Frequency Estimation of Correlated Multi-attribute Data under Local Differential Privacy
Abstract
Large-scale data collection, from national censuses to IoT-enabled smart homes, routinely gathers dozens of attributes per individual. These multi-attribute datasets are vital for analytics but pose significant privacy risks. Local Differential Privacy (LDP) is a powerful tool to protect user data privacy by allowing users to locally perturb their records before releasing to an untrusted data aggregator. However, existing LDP mechanisms either split the privacy budget across all attributes or treat each attribute independently, ignoring natural inter-attribute correlations. This leads to excessive noise or fragmented budgets, resulting in significant utility loss, particularly in high-dimensional settings. To overcome these limitations, we propose Correlated Randomized Response (Corr-RR), a novel LDP mechanism that leverages correlations among attributes to substantially improve utility while maintaining rigorous LDP guarantees.
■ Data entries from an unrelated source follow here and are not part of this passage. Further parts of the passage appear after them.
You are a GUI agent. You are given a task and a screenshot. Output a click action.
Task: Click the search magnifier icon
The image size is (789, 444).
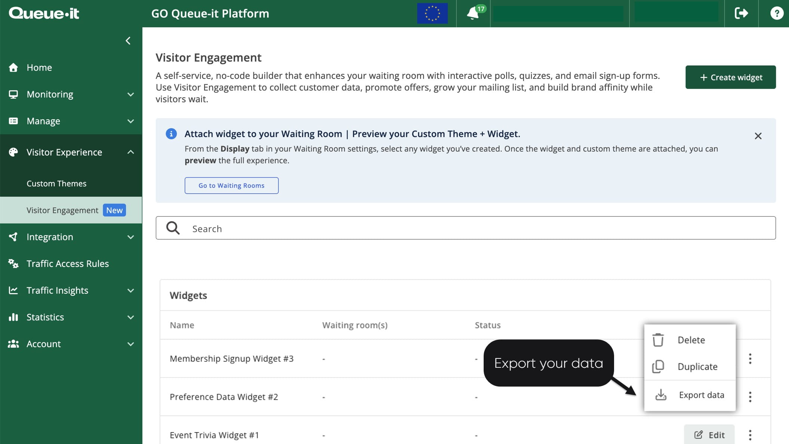(x=173, y=228)
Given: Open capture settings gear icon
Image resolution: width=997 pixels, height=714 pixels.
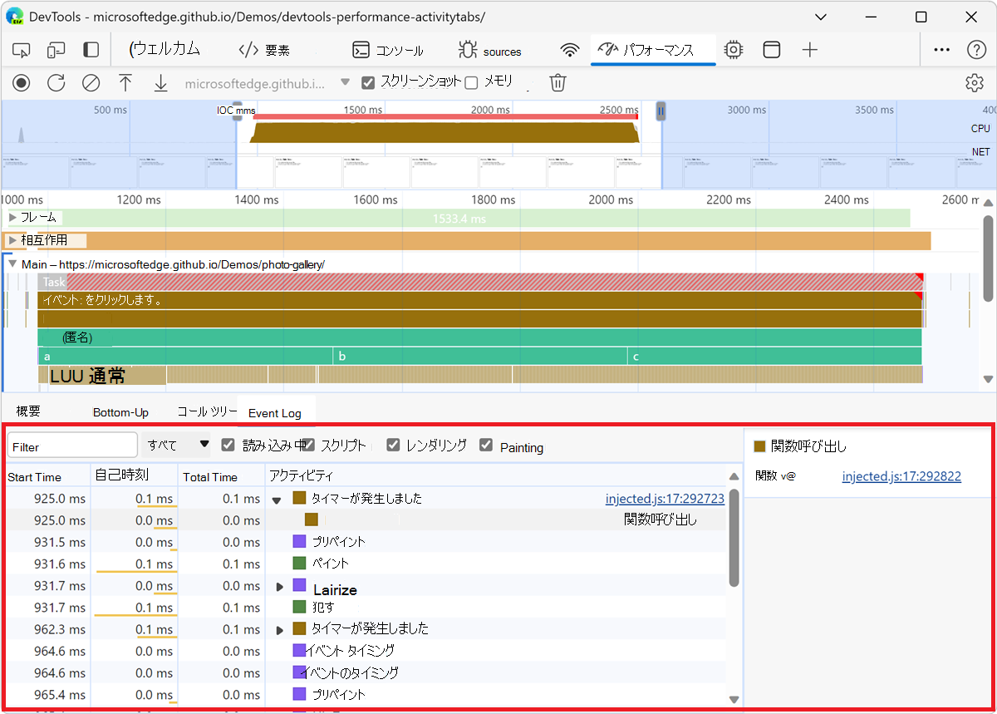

Corr-RR allocates the full privacy budget to perturb a single, randomly selected attribute and reconstructs the remaining attributes using estimated interattribute dependencies, without incurring additional privacy cost. To enable this, Corr-RR operates in two phases: (1) a subset of users apply standard LDP mechanisms to estimate correlations, and (2) each remaining user perturbs one attribute and infers the others using the learned correlations. We theoretically prove that Corr-RR satisfies $\epsilon$-LDP, and extensive experiments on synthetic and real-world datasets demonstrate that Corr-RR consistently outperforms state-of-the-art LDP mechanisms, particularly in scenarios with many attributes and strong inter-attribute correlations.